**Given passage**:
___

Taking A Step...

Hopefully Helpful Musings

When the World Hurts

October 4, 2017

     I work with people who have experienced various kinds of trauma in my work with individuals and couples. Trauma is pervasive and has a lasting impact on how a person lives, feels, and interacts with others. Most of the time, these traumas are very personal and emotional. A person relives the experiences and deals with flashbacks, nightmares, insomnia, and other significant issues that interrupt everyday life. But what happens when the world hurts?

     This past Sunday evening, most of you know that there was a tragedy of the deadliest shooting in modern American history. It was a terrible act that resulted in numerous deaths and excessive injuries to people at a concert. There was no reasoning or cause. There was no fight that broke out. There is no understanding. The Oklahoma City bombing, 9/11, various school shootings, and other times when there was extreme injury and loss of life without rationale are similar examples from my own lifetime. These things happen so far away from us at times, yet they hit close to home. These events are traumas in our lives. Often, people struggle with similar issues in response to these events as they do with traumatic events that are more personal. People relive the experience. There are flashbacks, nightmares, insomnia, fear, sadness, anxiety, and other manner of struggles that make these events more personal. What can be done when the trauma is far away but the impact is near?

___

**Goal**: Transcribe the part of the trauma post between "Taking A Step..." and "the world hurts?", inclusive.

**Provided records**:
___

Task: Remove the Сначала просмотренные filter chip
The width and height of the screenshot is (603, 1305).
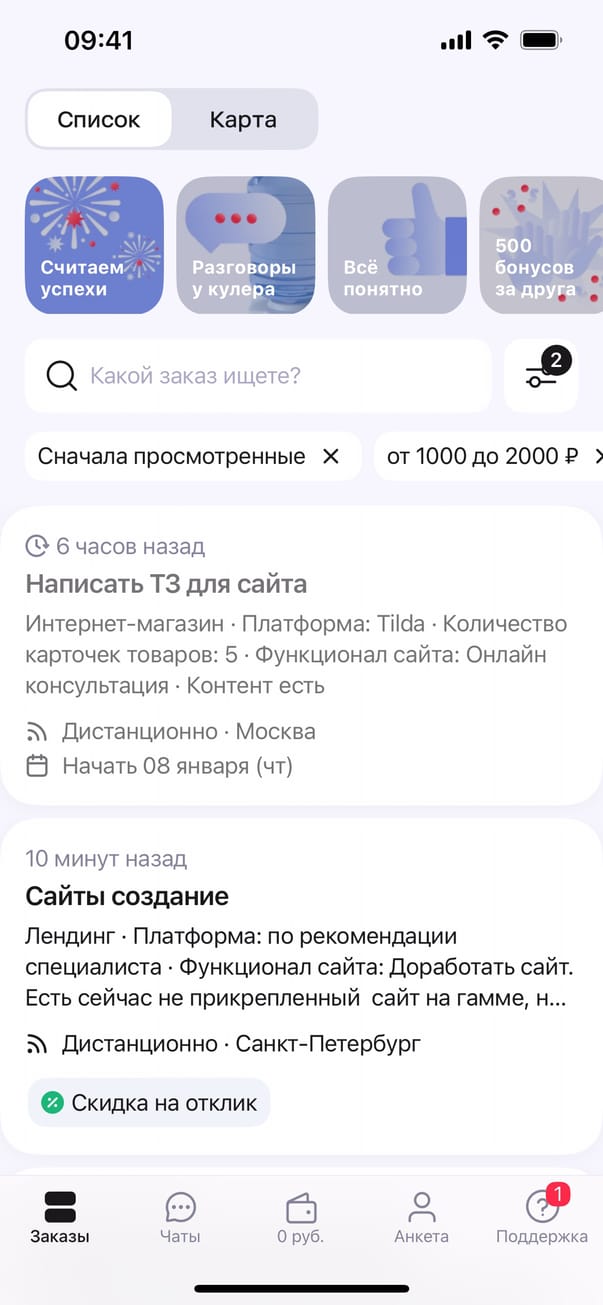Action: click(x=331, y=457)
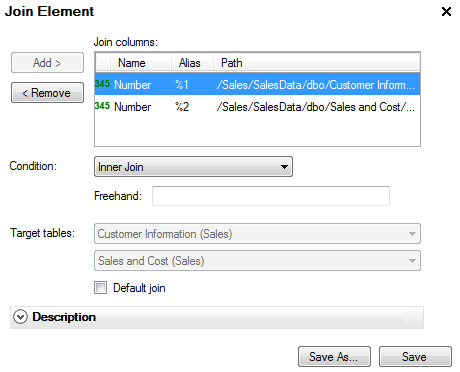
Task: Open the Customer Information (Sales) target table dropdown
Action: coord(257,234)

___

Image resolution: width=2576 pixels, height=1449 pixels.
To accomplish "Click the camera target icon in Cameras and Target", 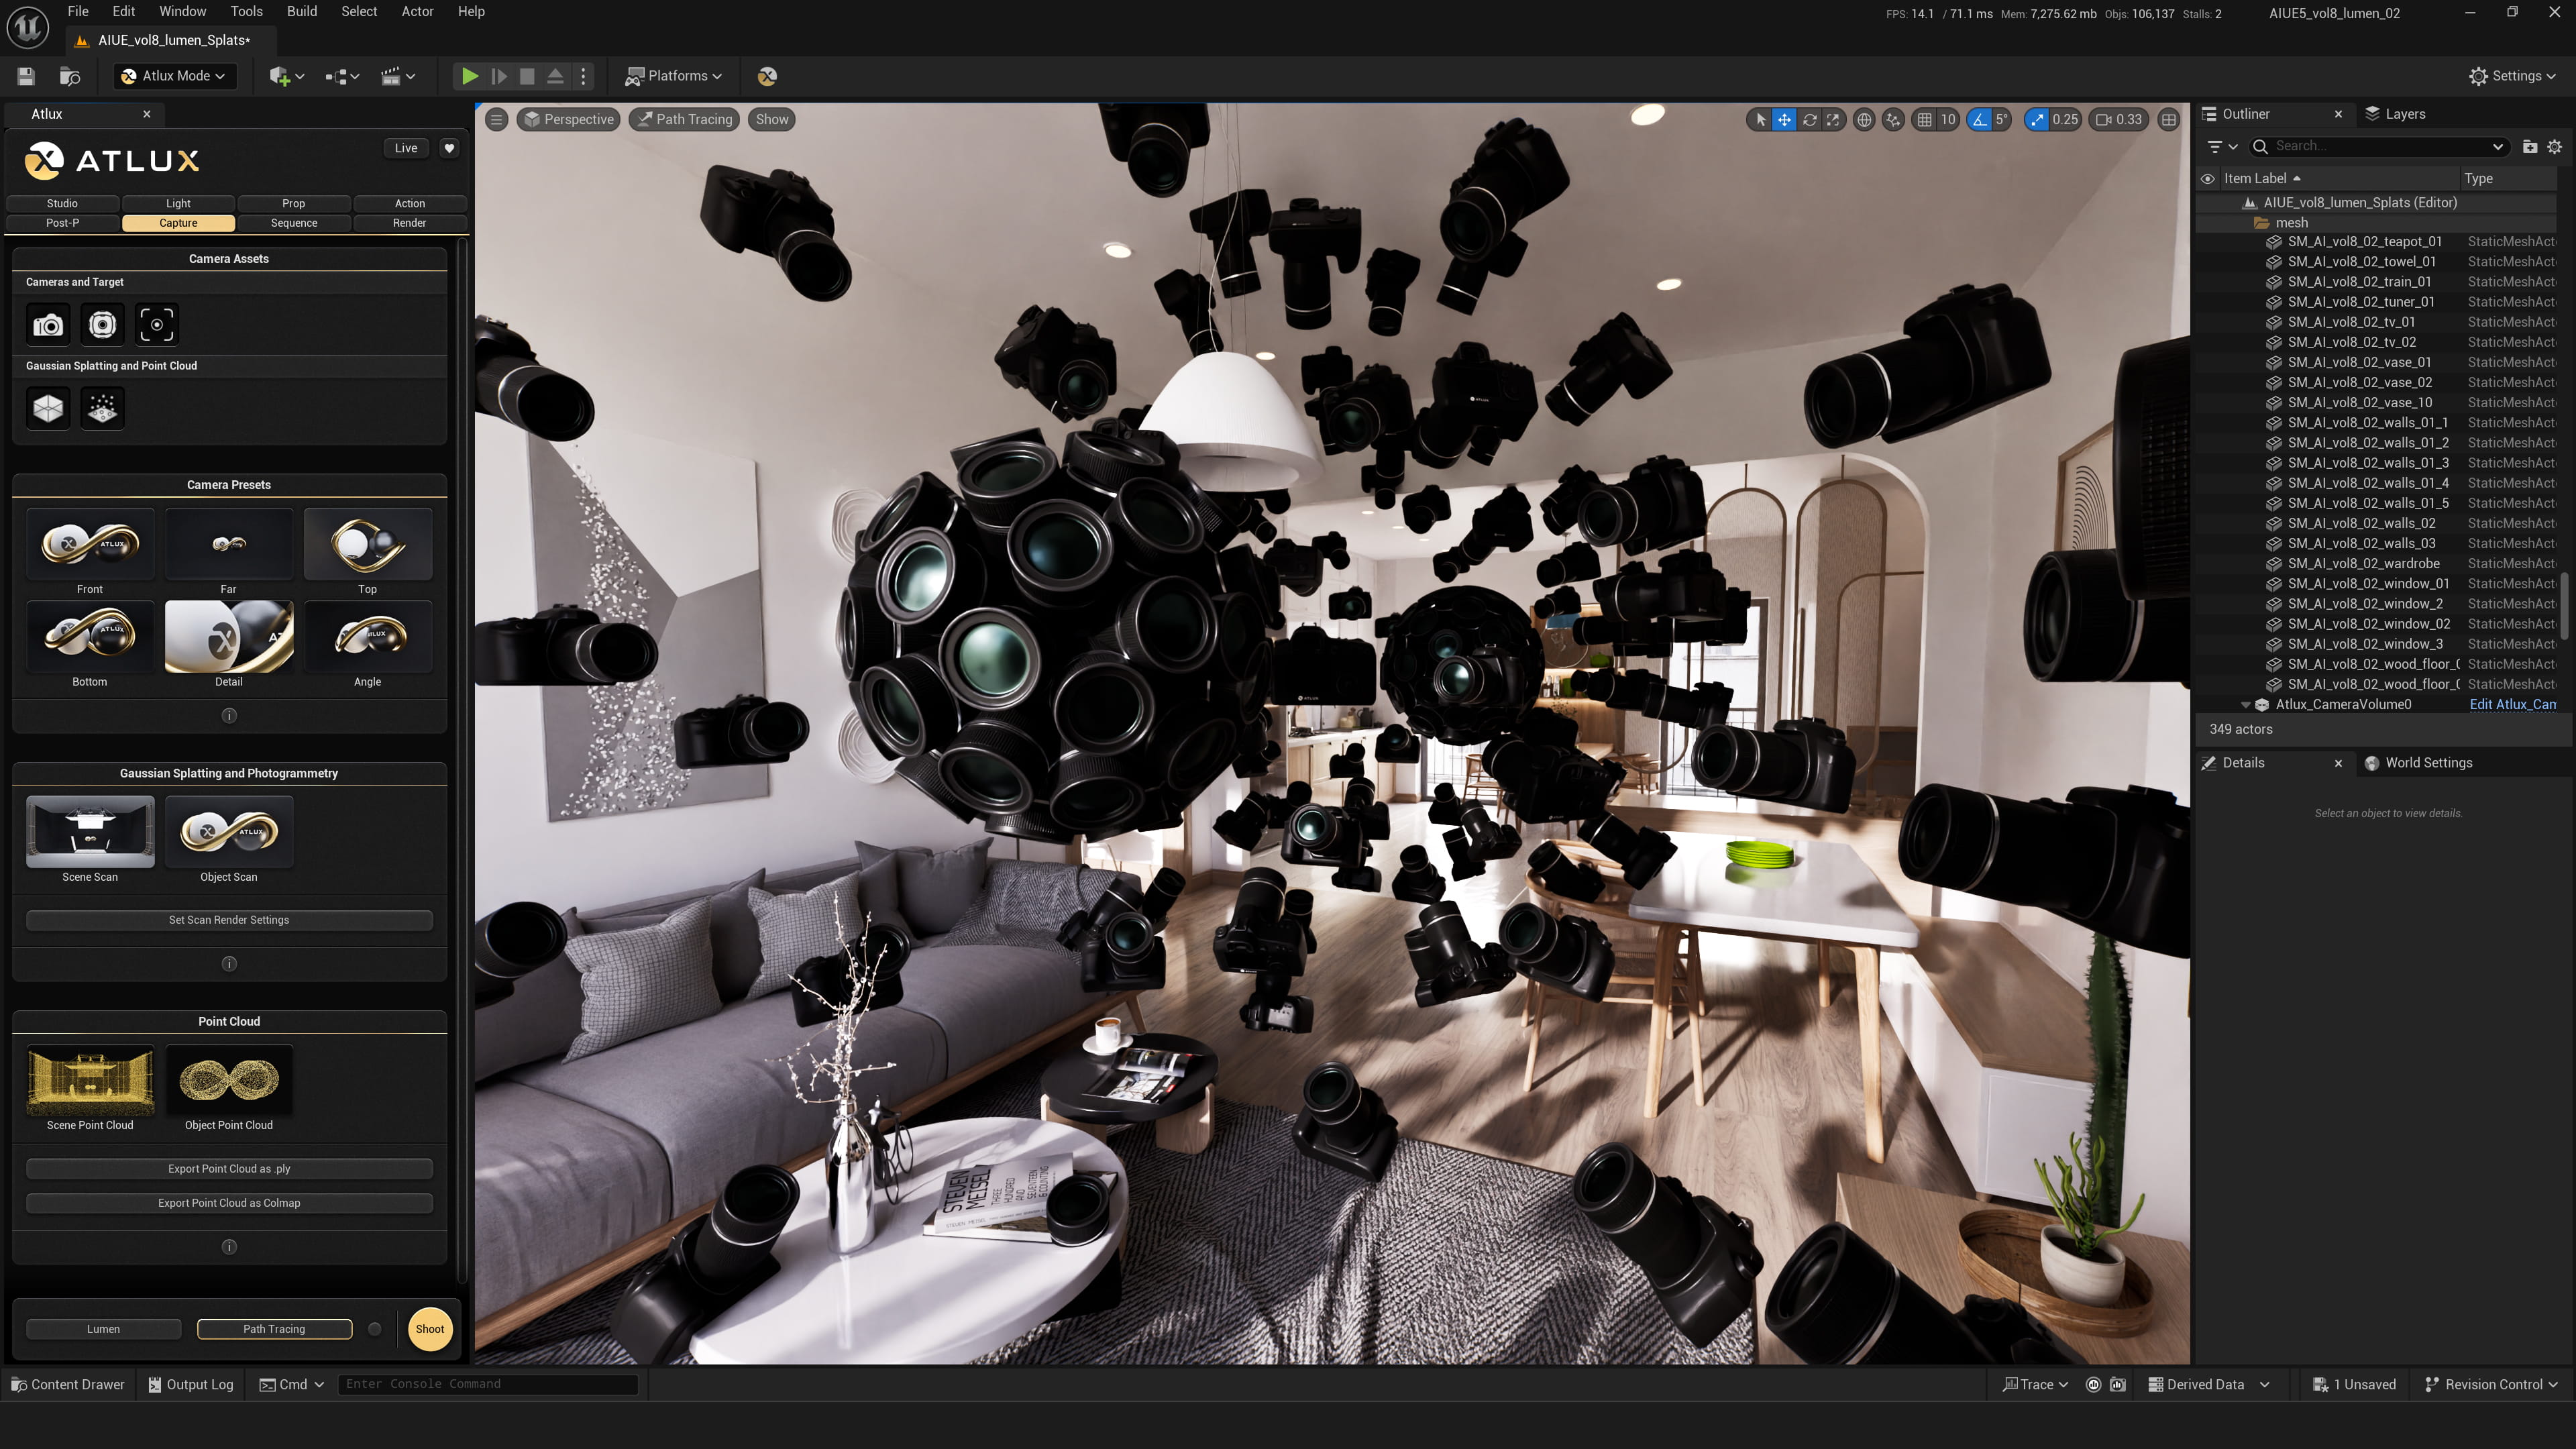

___

**Complete answer**:
Taking A Step...

Hopefully Helpful Musings

When the World Hurts

October 4, 2017

     I work with people who have experienced various kinds of trauma in my work with individuals and couples. Trauma is pervasive and has a lasting impact on how a person lives, feels, and interacts with others. Most of the time, these traumas are very personal and emotional. A person relives the experiences and deals with flashbacks, nightmares, insomnia, and other significant issues that interrupt everyday life. But what happens when the world hurts?